6. Build an emergency fund.  Try to set aside enough money to cover three to six months of nondiscretionary expenses (e.g. transportation, rent, groceries, and health insurance) in the event of a job loss or other unexpected event. Keep these funds in a savings account or money market fund so you can be confident the money will be there if you need it.

7. Establish an IRA.  If you still have additional savings, you may want to add to your IRA. These often provide you better and lower-cost investment options than most employer plans. Whether you choose a traditional or Roth IRA will depend on your individual circumstances. If you are unsure about which IRA is best for you, then split your contributions between the two.

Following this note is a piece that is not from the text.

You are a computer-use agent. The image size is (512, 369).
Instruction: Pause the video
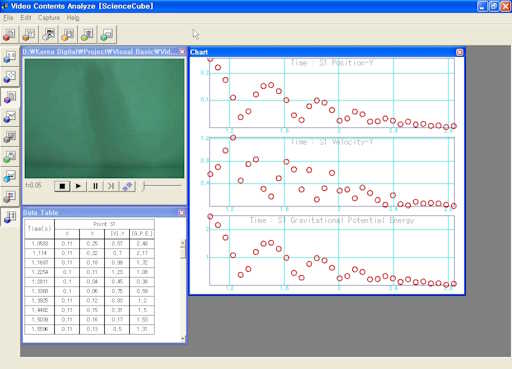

8. Continue contributing to your employer plan. If you're fortunate to still have savings left over, you should add the maximum allowable to your employer retirement plan.

9. Enjoy yourself. This is a special time in your life where, perhaps for the first time, you have the money and the time to do the things that you haven’t been able to do before. It’s important to think about the future so you have the freedom and flexibility to work in a field you love and enjoy the lifestyle that makes you happy.

Balance your future plans while making the most out of today’s experiences. Remember, money isn’t the most important thing in the world, but it does let you do some amazing things.

 

This article is for general information purposes only and is not intended to provide specific advice on individual financial, tax, or legal matters. Please consult the appropriate professional concerning your specific situation before making any decisions.